»»

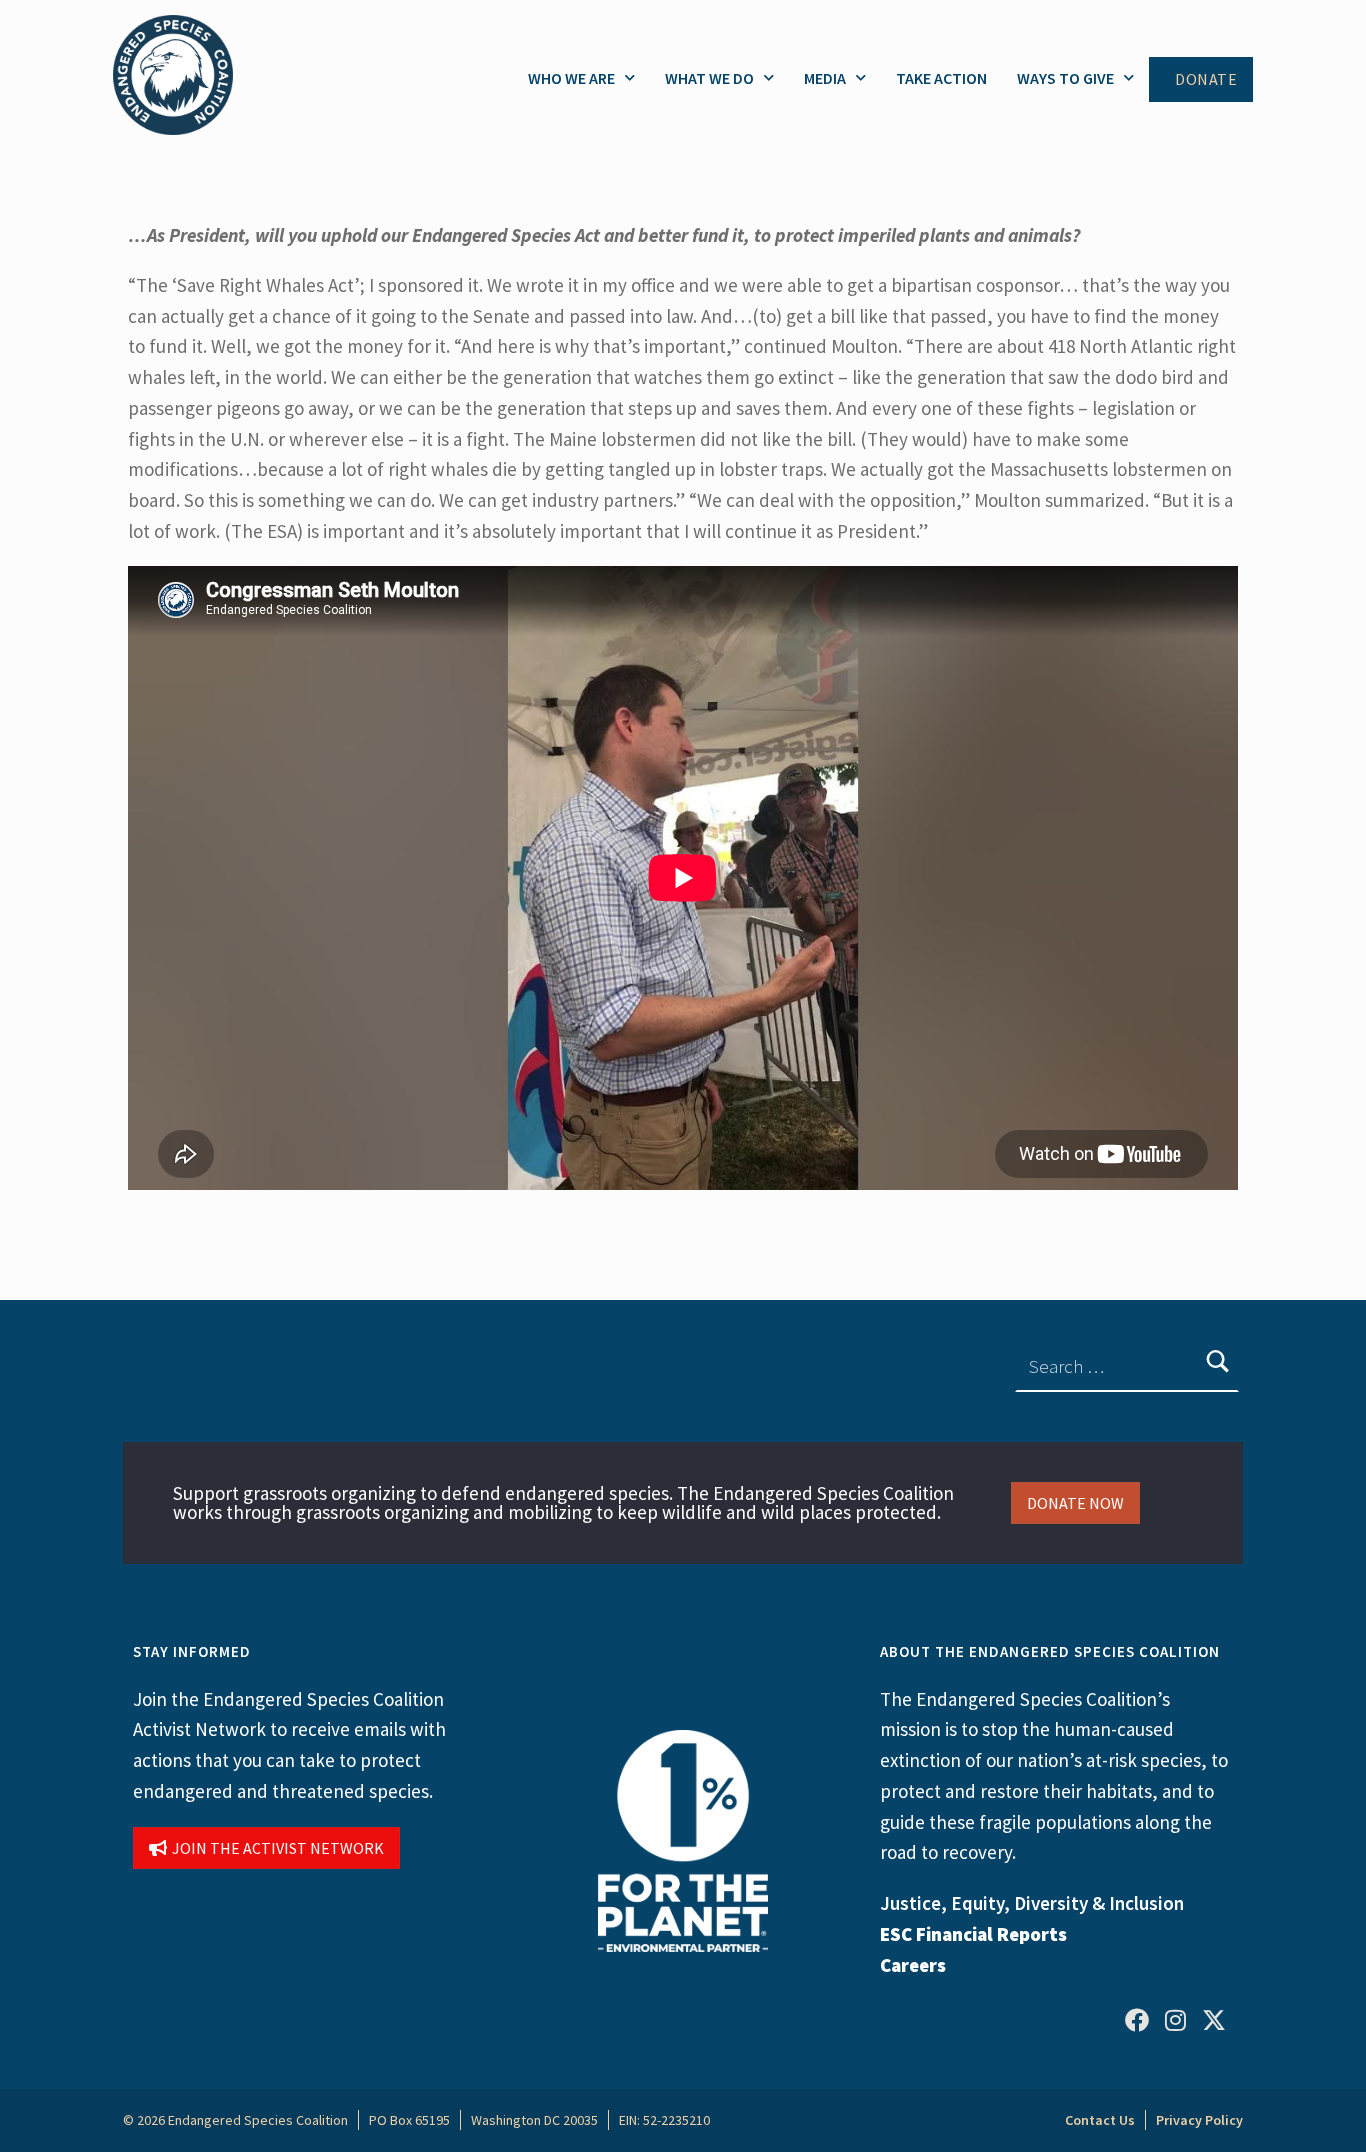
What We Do (709, 78)
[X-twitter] (1214, 2019)
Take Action (941, 78)
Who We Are (571, 78)
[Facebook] (1137, 2019)
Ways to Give (1065, 78)
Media (825, 78)
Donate (1206, 79)
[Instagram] (1175, 2019)
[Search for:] (1127, 1366)
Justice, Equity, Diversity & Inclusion (1032, 1903)
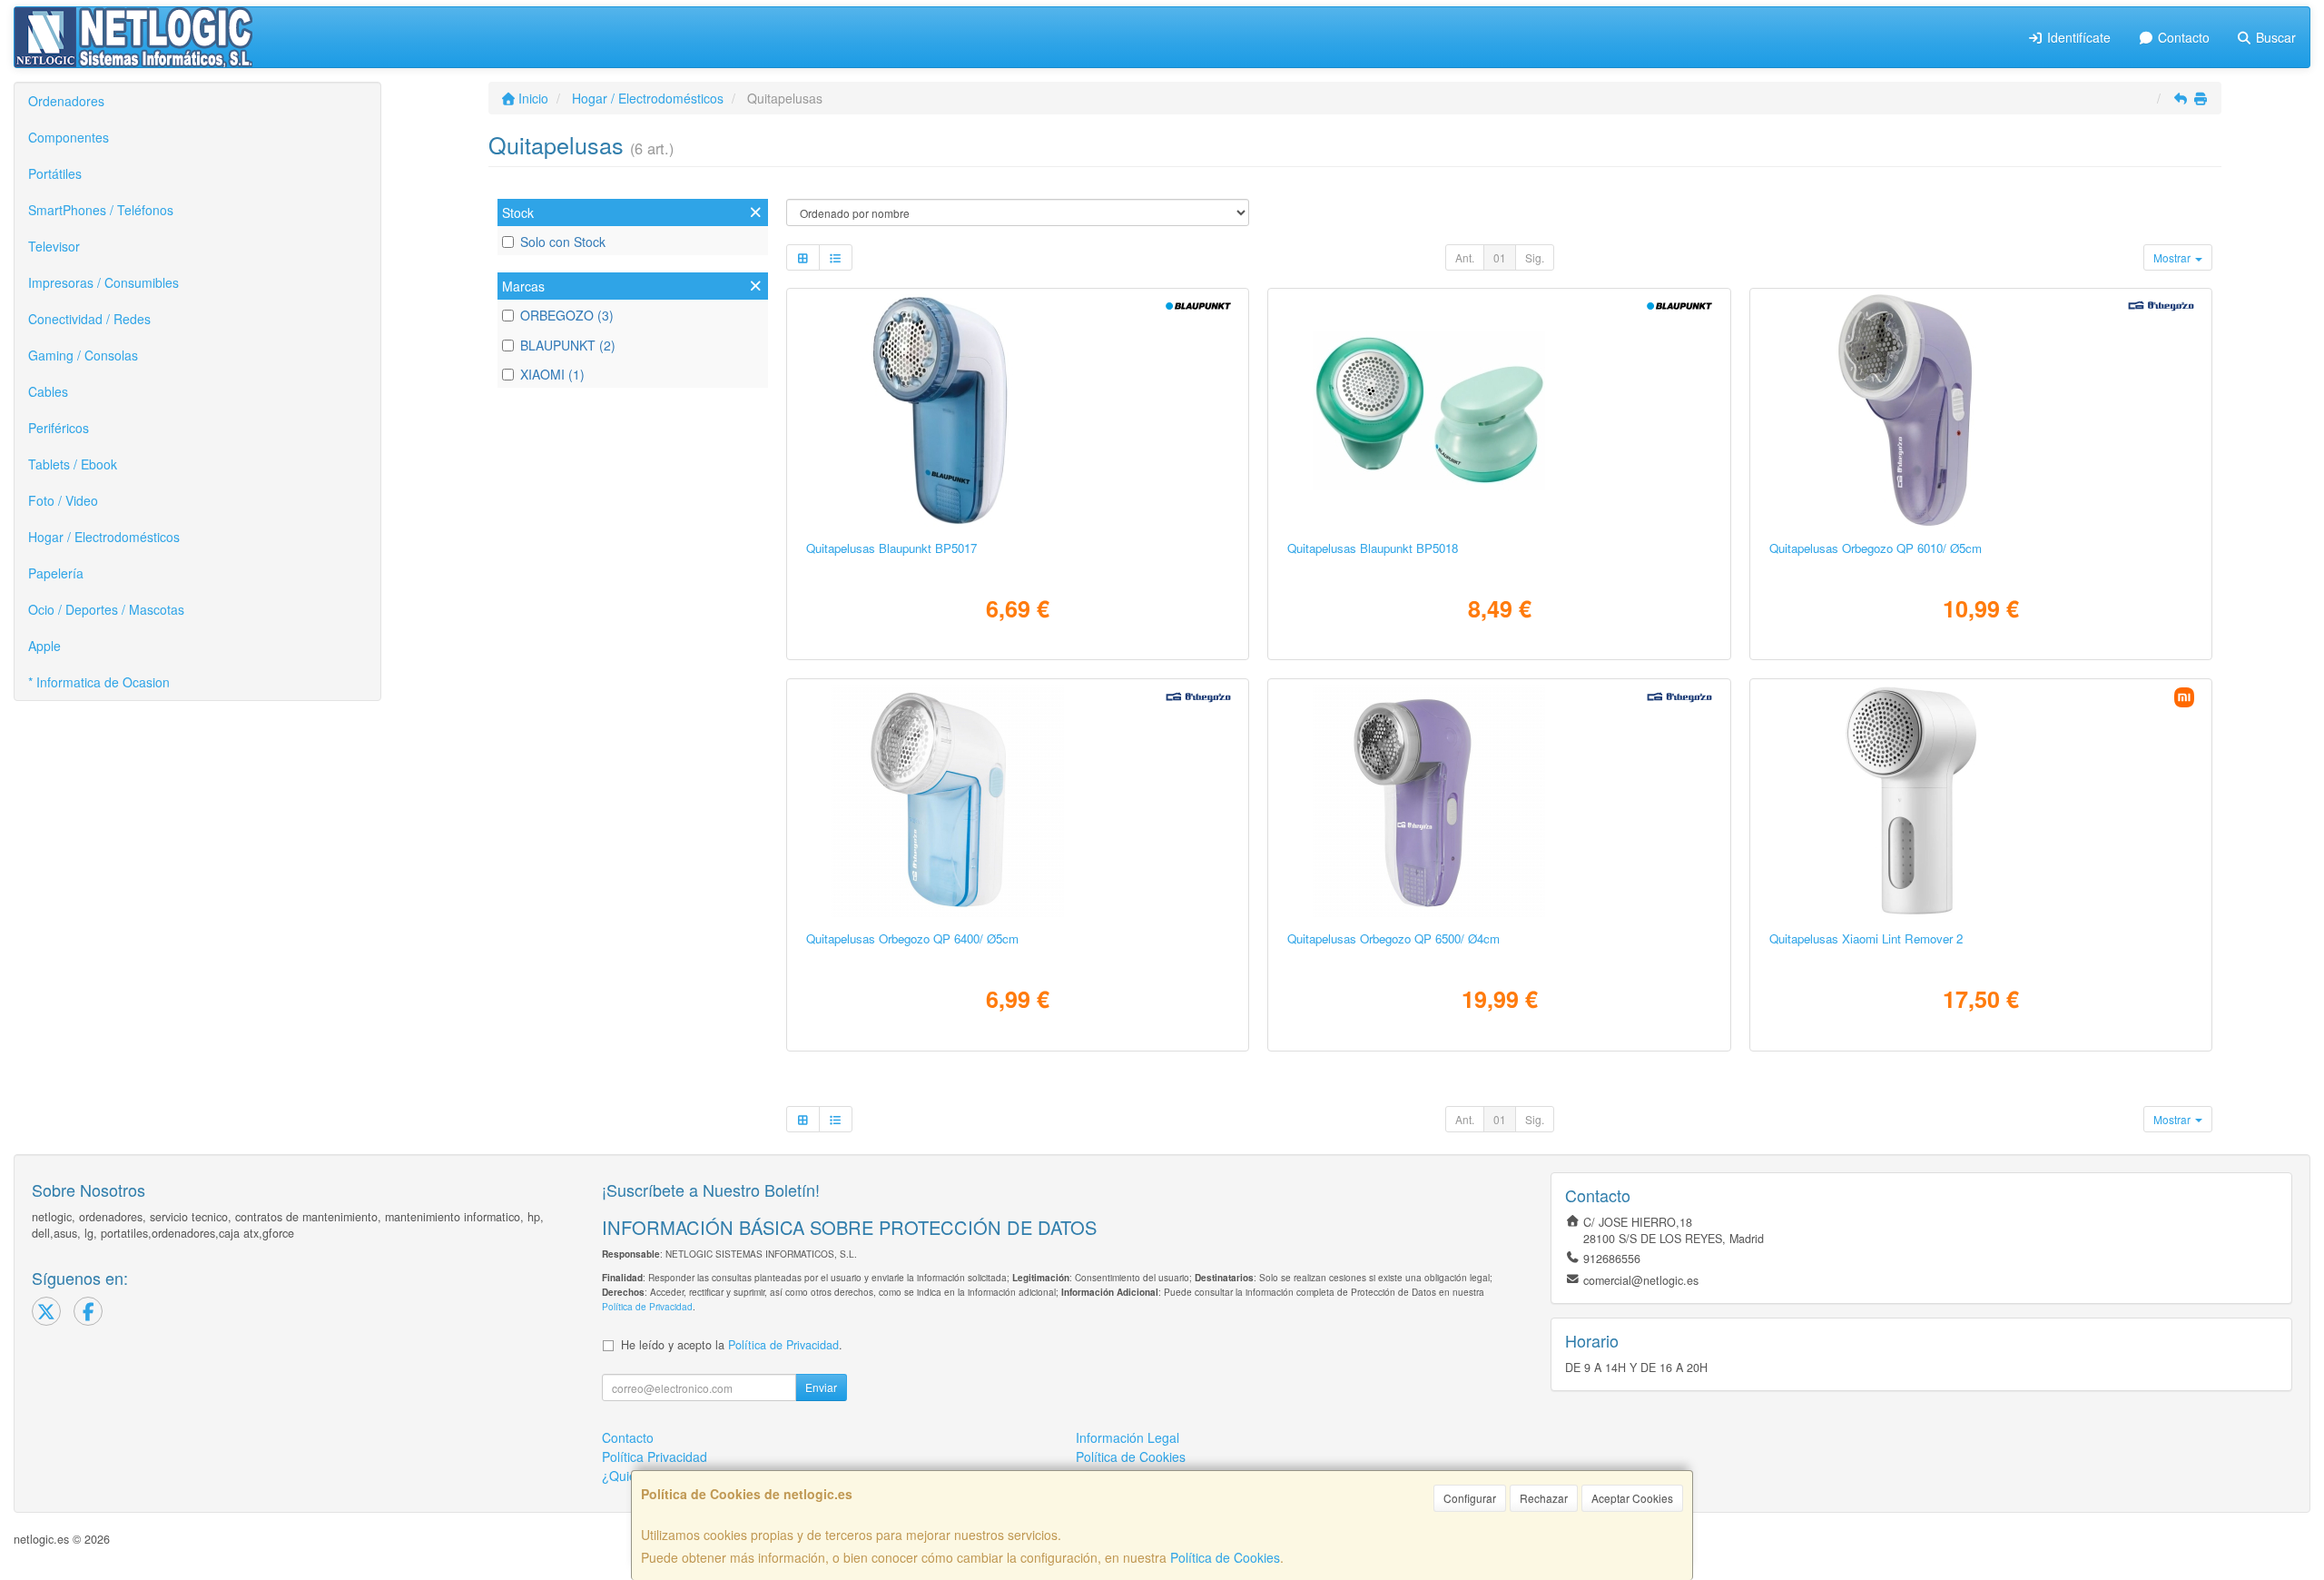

««

• **DESCRIPTION OF THE TASK**
Your answer must be the full listing, reproduced word for word, without its pictures.

• **WRITTEN SOLUTION**
What We Do (709, 78)
[X-twitter] (1214, 2019)
Take Action (941, 78)
Who We Are (571, 78)
[Facebook] (1137, 2019)
Ways to Give (1065, 78)
Media (825, 78)
Donate (1206, 79)
[Instagram] (1175, 2019)
[Search for:] (1127, 1366)
Justice, Equity, Diversity & Inclusion (1032, 1903)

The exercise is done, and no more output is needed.